An official accused of corruption filed a petition before the Karnataka High Court challenging the Trial Court order refusing to discharge him in a criminal case. Allowing the petition, the High Court held that in the absence of a certificate under Section 65B of the Evidence Act, secondary evidence of the electronic record based on the spy camera is inadmissible in evidence. It also observed that the prosecution is precluded from supplying any certification "at this point of time" since that would be an afterthought. It was further held that the case of the prosecution that apart from the electronic evidence, other evidence is available is 'on its face unconvincing'.

The bench comprising of Justice DY Chandrachud and Justice Hemant Gupta, on appeal filed by the state, observed that the High Court erred in concluding that the failure to produce a certificate under Section 65B(4) of the Evidence Act at the stage when the charge-sheet was filed was fatal to the prosecution. It said:

"The need for production of such a certificate would arise when the electronic record is sought to be produced in evidence at the trial. It is at that stage that the necessity of the production of the certificate would arise."
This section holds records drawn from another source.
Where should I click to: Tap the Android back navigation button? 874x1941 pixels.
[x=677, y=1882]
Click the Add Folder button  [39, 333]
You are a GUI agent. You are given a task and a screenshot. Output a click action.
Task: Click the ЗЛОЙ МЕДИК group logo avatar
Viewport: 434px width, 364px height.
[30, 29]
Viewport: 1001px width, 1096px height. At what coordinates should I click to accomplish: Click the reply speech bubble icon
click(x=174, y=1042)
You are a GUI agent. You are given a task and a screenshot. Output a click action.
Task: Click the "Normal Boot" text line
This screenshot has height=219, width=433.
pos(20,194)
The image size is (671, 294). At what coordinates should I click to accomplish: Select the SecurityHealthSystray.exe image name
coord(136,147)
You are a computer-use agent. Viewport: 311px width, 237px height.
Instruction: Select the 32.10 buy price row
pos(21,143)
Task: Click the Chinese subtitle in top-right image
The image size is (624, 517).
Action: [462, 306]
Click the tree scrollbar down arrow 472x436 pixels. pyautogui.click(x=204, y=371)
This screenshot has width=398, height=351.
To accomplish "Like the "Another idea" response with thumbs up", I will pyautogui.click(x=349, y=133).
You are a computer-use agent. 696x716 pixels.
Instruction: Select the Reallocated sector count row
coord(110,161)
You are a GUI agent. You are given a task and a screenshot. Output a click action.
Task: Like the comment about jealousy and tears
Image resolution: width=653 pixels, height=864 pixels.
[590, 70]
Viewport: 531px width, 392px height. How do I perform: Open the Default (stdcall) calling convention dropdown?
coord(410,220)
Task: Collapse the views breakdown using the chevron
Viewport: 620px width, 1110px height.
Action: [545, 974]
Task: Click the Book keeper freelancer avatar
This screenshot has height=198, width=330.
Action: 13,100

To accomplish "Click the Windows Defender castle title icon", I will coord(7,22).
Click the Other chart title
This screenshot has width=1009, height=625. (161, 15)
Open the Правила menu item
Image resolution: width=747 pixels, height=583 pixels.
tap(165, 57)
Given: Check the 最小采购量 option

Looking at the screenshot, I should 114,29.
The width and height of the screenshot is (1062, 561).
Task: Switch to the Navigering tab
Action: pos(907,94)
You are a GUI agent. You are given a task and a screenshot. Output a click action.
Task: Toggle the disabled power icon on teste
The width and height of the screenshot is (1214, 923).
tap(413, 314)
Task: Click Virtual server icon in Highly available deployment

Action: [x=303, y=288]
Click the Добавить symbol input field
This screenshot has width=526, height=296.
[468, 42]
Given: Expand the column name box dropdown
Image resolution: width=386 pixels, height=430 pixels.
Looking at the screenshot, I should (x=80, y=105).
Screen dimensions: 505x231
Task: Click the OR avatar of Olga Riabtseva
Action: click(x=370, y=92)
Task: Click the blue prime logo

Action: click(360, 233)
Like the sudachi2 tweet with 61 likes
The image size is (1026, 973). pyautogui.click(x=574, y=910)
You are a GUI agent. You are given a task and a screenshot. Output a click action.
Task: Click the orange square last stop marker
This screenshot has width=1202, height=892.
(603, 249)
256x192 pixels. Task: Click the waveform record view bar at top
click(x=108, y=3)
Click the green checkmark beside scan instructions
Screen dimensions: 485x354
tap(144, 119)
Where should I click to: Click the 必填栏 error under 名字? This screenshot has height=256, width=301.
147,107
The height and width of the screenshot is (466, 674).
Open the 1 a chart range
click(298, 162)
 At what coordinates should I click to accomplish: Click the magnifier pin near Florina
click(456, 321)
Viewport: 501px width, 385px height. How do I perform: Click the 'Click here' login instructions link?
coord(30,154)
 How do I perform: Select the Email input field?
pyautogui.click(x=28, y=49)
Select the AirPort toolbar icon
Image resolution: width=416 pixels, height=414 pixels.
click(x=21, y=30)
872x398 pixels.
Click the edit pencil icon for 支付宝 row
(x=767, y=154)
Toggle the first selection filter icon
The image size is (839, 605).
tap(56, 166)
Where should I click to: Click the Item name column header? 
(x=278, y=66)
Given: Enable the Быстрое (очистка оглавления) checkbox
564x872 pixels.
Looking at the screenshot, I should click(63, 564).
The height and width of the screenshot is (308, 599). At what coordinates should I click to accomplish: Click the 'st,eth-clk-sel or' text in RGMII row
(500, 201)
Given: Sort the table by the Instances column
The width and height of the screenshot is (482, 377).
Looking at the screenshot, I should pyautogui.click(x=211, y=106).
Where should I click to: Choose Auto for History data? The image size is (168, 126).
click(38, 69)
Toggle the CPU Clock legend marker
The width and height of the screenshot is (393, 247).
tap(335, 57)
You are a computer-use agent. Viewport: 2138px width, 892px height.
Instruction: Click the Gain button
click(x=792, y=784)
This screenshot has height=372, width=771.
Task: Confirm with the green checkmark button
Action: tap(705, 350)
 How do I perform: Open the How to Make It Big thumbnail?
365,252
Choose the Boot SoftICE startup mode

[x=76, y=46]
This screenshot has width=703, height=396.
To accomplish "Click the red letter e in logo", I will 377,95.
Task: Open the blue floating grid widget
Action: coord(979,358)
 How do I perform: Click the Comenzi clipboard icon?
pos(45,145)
Setting aside the High Court order, the court also reiterated that, at the stage of considering an application for discharge the court must proceed on the assumption that the material which has been brought on the record by the prosecution is true and evaluate the material in order to determine whether the facts emerging from the material, taken on its face value, disclose the existence of the ingredients necessary to constitute the offence.